Les réverbères : arts vivants

Et si c’était nos filles…

Une baffe monumentale. Une performance totale. Un témoignage essentiel sur le viol et les féminicides. Un hommage bouleversant à travers les siècles. Deux heures trente en apnée, scotché à son fauteuil. Le temps n’existe plus. Au Théâtre de Carouge, dans le cadre de La Bâtie, Carolina Bianchi et son collectif Cara de Cavalo signent avec A Noiva e o Boa noite Cindirela une œuvre d’une densité aussi dingue que la violence qu’elle traite.

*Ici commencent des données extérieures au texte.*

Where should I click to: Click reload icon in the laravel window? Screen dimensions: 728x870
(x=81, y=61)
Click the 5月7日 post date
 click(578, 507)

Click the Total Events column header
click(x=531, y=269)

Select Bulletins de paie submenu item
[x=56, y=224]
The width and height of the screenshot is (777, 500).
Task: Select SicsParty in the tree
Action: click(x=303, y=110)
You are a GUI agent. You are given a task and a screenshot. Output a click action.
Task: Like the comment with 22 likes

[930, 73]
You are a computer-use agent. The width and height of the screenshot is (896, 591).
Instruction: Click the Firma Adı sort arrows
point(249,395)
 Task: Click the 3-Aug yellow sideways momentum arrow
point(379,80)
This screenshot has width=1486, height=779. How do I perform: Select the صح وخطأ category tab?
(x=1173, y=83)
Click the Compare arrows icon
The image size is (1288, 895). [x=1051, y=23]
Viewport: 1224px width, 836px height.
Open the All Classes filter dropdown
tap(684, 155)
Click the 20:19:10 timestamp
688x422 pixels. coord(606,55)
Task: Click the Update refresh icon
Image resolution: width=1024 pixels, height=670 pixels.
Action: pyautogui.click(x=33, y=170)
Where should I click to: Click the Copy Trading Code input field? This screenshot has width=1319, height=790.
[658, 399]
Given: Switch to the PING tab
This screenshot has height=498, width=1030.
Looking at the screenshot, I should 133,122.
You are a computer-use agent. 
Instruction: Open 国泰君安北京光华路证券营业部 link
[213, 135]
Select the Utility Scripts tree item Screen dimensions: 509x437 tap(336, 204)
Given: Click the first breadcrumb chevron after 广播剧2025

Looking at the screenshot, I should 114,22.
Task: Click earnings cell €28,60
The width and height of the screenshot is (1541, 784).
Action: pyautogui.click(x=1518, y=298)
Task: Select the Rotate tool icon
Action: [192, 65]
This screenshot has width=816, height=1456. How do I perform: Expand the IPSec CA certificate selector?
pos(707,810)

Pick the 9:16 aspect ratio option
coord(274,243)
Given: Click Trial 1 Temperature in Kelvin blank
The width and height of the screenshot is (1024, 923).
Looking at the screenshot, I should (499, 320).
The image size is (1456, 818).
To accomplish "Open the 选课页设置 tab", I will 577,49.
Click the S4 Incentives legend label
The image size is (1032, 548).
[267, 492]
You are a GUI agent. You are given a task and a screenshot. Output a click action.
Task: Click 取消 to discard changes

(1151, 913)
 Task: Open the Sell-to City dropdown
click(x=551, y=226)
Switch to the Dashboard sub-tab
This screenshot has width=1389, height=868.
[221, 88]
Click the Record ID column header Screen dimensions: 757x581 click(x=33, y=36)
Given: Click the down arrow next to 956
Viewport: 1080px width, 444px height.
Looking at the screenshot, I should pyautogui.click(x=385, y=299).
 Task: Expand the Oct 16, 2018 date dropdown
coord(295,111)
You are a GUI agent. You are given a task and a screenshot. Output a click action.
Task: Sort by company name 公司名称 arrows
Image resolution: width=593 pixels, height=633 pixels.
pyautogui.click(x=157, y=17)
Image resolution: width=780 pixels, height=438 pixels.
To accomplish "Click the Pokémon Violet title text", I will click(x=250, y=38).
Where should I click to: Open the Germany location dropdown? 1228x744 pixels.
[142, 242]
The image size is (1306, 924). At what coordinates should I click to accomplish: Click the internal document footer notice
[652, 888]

Bien sûr que d’aucun·e·s pourront s’interroger sur les limites du voyeurisme au théâtre, s’essayer à des rimes entre scène et obscène. L’important est peut-être ailleurs. Il tient dans la dénonciation essentielle de la cruauté masculine au quotidien de nos sociétés dites civilisées. À l’heure de l’hypocrisie d’un discours politiquement correct sur l’égalité des genres, les faits et les chiffres sont implacables. En France, une femme meurt tous les trois jours à cause de la violence de son conjoint ou ex-conjoint[1]. Que le théâtre mette en lumière cette réalité trop souvent banalisée et cherche à rendre hommage à toutes ces victimes est éminemment vertueux. Et l’importance du fond l’emporte alors sur l’esthétique de la forme.

La chorégraphe Carolina Bianchi[2] est Brésilienne, ce pays où huit viols par heure ont été recensés en 2022[3]. Cette information est peu appréhendable tant elle semble inouïe. Carolina Bianchi a été elle-même victime d’une agression sexuelle il y a une dizaine d’années de cela. Et elle utilise le théâtre pour essayer d’en dire quelque chose. Rien de répréhensible à cela. D’ailleurs, toutes proportions gardées, n’est-ce pas ce que fait un peu chaque artiste que de chercher dans le spectacle une résonance qui pourra aller du plateau au public, de l’intime à l’universel ?

Dans la conférence qui structure la première partie du spectacle, Carolina Bianchi a un message. On ne guérit pas d’avoir été violée. Fuck Catharsis. On essaie de vivre avec et de recoller quelques morceaux épars. Et même cette reconstruction est quasi-impossible quand la victime a ingéré à son insu la fameuse drogue du violeur qui donne au spectacle une partie de son titre : « Boa noite Cindirela » (Bonne nuit Cendrillon). Ce produit, appelé aussi GHB, peut en quelques minutes, plonger la victime dans un état hypnotique suivi d’un profond sommeil et entraîner une amnésie. On ne se rappelle pas du cauchemar. Et pourtant on en ressort détruite au plus profond.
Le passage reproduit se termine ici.